It should also be the clincher to the argument about why Oxford hid his identity. Had anyone during the first decade of James’s reign––anyone beyond the inner circles of the Court and Stage community, that is––known for certain who it was who wrote the 1597 version of Richard III, Oxford would have been as dead as Marlowe, Kyd, Stanley, Burbage and Hunsdon.  As it was, since the playwright was, as he kept reminding Cecil in his letters, a member of Cecil’s family, father of his nieces, etc., Oxford escaped, both with his life and with his papers––not an easy task, but one facilitated by the accession to power in 1603 of King James and his fondness for Philip Herbert, and his brother the Earl of Pembroke, who would make it their job to see to it that Oxford’s works, and the Stage he created, be secured from harm and eventually published.

The stalemate

If Cecil, his reputation permanently blackened by the play, dared do nothing to stop the flood of revised editions, what he could do as the controlling voice on the Privy Council (along with Henry Howard, Oxford’s other mortal enemy) was see to it that the company had no use of their gorgeous West End theater with its proximity to the West End audience.  In 1600, with the management of Oxford’s son-in-law, the Earl of Derby, this was allowed for a newly-formed company of boys, the “little eyases” of Hamlet’s complaint.  No longer connected in any way with the Court Chapels, they were simply talented young actors and musicians of the sort that Elizabeth had always preferred for her holiday “solace.”  After 1608, when the company was allowed to take the theater back, its rise to a level of success had never before been seen by a theater company, and rarely since.

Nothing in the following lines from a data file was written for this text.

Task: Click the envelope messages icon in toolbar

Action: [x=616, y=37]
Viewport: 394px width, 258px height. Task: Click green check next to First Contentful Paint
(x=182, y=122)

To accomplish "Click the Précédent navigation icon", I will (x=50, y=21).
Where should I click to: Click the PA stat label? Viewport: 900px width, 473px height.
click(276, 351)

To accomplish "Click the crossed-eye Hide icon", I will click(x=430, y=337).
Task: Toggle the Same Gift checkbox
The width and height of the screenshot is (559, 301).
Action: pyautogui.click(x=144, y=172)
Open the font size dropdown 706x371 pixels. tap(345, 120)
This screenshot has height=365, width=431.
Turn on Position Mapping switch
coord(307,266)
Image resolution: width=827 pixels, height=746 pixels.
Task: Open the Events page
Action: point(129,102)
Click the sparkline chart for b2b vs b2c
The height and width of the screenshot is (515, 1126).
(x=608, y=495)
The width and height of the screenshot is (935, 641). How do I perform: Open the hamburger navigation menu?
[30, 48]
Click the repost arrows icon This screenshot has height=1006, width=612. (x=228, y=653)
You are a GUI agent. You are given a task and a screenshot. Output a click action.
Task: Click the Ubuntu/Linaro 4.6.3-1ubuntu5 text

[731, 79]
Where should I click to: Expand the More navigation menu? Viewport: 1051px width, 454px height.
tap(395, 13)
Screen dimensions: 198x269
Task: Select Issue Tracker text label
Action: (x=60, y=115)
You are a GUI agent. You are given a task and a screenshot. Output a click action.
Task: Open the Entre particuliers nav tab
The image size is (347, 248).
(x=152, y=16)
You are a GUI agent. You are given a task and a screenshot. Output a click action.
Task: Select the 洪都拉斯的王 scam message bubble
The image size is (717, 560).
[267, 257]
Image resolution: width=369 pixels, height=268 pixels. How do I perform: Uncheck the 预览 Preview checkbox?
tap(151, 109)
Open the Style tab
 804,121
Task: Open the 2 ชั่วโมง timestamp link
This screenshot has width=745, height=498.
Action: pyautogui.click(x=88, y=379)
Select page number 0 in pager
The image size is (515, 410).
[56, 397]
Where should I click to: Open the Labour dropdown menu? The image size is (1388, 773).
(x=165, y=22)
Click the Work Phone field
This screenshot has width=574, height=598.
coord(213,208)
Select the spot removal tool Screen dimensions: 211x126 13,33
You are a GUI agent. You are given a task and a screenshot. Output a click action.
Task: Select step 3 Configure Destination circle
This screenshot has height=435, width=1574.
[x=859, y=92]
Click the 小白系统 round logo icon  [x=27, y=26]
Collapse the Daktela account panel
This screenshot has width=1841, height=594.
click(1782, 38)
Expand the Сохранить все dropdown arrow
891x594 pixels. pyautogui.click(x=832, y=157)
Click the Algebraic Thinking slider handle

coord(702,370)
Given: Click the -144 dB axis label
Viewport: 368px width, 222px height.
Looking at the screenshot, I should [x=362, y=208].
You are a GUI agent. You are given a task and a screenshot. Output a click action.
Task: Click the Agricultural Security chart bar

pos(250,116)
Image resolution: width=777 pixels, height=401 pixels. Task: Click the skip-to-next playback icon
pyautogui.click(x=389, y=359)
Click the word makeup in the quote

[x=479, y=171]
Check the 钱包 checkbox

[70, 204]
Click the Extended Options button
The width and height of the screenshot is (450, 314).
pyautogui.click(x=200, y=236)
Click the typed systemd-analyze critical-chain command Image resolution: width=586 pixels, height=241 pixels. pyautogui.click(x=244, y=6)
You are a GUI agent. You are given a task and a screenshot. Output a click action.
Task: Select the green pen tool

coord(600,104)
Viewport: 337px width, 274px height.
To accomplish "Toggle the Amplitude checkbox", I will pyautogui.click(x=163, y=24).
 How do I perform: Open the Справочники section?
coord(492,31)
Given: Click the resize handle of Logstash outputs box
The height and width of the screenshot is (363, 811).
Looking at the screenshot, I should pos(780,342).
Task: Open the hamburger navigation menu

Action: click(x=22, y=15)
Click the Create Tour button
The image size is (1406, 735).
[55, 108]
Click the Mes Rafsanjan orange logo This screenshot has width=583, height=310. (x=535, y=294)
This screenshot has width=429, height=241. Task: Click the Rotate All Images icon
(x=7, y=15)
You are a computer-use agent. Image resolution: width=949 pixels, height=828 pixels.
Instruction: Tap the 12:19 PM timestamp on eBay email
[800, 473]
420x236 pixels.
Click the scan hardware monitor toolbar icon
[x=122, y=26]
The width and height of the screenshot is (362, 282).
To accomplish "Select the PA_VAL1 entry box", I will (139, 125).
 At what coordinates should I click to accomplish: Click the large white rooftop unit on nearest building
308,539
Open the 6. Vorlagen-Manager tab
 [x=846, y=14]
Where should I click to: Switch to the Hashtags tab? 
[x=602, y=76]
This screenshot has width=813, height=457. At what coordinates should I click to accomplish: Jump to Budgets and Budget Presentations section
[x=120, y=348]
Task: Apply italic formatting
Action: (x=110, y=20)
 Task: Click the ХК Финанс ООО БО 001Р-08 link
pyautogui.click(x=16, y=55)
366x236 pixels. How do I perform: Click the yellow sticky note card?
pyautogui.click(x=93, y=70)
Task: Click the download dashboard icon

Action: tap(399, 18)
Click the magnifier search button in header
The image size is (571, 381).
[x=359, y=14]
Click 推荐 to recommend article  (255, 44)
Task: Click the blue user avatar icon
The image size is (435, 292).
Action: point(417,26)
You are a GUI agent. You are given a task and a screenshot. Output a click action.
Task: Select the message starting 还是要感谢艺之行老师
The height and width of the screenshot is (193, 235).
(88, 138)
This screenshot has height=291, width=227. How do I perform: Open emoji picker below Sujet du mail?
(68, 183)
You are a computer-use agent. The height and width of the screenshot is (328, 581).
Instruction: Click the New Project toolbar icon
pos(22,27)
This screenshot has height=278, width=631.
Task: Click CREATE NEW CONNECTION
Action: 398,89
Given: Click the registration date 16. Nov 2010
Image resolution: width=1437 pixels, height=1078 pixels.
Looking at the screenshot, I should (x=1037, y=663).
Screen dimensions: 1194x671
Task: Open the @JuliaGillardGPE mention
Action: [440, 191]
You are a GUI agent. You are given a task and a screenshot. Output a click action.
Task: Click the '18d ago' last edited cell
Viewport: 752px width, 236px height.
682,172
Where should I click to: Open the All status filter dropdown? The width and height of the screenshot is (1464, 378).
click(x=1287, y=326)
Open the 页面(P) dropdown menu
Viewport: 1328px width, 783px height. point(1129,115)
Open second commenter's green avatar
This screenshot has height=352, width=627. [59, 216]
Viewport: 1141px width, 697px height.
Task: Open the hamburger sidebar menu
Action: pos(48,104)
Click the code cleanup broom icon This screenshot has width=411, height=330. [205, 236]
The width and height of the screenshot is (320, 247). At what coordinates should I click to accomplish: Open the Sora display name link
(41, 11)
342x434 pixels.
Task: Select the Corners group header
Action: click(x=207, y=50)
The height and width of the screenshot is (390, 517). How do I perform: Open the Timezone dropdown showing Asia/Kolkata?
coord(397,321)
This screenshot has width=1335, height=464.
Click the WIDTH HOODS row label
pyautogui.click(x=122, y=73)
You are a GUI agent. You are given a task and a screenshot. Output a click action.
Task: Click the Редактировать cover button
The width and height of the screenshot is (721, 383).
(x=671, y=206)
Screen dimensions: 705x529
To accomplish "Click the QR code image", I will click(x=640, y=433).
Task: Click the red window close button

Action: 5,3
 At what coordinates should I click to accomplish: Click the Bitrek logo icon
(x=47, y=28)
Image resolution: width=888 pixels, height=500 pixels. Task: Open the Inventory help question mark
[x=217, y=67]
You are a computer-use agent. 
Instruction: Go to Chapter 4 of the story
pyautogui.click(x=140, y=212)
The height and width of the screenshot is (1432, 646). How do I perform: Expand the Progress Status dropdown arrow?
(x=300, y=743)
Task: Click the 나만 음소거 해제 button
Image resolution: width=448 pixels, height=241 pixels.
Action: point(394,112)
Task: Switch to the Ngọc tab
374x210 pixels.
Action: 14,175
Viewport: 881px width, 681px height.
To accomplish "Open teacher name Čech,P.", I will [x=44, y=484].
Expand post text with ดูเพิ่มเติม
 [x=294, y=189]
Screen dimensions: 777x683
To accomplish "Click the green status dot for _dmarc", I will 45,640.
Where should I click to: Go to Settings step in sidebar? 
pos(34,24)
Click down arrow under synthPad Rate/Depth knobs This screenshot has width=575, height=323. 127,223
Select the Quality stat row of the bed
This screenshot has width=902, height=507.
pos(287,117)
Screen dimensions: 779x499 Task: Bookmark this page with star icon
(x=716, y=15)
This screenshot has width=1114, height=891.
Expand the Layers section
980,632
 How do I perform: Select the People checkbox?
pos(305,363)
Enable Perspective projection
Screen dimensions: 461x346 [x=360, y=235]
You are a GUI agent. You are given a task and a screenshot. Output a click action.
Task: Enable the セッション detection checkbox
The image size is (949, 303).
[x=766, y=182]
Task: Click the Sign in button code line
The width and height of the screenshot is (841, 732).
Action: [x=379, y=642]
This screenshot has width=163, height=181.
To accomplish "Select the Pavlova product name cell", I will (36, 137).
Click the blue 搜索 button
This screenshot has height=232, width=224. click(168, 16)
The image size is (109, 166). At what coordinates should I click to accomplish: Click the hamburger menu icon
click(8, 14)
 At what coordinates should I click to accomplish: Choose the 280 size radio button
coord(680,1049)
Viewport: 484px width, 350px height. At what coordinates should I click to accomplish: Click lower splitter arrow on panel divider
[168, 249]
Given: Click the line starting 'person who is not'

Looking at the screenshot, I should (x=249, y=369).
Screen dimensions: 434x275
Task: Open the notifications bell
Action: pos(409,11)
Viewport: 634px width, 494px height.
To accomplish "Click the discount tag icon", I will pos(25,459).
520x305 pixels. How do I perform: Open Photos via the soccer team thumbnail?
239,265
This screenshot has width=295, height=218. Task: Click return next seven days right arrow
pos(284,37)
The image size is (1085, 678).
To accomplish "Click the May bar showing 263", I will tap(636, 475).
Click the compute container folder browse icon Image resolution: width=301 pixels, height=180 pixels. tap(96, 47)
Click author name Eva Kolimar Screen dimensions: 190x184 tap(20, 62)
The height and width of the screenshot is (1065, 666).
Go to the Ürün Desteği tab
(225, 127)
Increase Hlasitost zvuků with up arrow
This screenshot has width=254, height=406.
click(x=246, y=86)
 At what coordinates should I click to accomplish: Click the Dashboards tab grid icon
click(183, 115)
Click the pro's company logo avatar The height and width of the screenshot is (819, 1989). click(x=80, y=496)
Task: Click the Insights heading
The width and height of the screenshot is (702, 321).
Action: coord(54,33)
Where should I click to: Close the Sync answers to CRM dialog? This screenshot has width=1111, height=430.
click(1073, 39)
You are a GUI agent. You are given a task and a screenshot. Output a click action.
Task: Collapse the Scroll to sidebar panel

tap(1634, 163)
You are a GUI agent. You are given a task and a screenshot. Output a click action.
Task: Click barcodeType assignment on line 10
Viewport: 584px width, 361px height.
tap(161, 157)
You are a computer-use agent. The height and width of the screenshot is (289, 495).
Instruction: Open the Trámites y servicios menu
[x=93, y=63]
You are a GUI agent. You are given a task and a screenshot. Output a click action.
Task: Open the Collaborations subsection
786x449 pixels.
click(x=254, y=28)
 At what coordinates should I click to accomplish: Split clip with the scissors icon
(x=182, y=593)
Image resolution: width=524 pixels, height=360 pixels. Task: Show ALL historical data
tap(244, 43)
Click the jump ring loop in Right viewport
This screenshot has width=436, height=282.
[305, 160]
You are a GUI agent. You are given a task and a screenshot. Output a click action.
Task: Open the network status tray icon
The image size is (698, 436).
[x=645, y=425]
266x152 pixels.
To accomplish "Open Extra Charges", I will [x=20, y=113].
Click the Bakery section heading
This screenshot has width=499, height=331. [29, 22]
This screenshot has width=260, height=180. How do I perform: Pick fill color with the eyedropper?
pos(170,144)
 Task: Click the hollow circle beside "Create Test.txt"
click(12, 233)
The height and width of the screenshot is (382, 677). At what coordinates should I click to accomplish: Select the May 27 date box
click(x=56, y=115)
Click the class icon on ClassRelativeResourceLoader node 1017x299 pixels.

These are only the most salient points in the story of this final showdown.  The thread presented here, the string of deaths, theater closings, constant publication of revised versions of Richard III (eight in all, over the years, every time Cecil got another office or title), the fact that it was the first play to be published under the name Shakespeare, must be correlated to several other threads, if all taken together, make a subject worthy of a full length book.  What part did Essex play? Bacon?  The Queen?  The printers?  The publishers?  George Carey, Hunsdon’s heir and the Lord Chamberlain during the final years of Elizabeth’s reign? Where does the revision and publication of Richard II that accompanied the publication of Richard III fit in?  Hopefully time will tell.

Who was Hamlet?

Hamlet has always been seen as Shakespeare’s masterpiece, his chef d’oeuvre, his most fully realized character.  In calling him “the secular Christ,” Yale professor Harold Bloom makes the most extravagant comparison that a Christian culture can offer.  In fact, it may be that more has actually been written (in English) about this fictional being than has been written about the Savior.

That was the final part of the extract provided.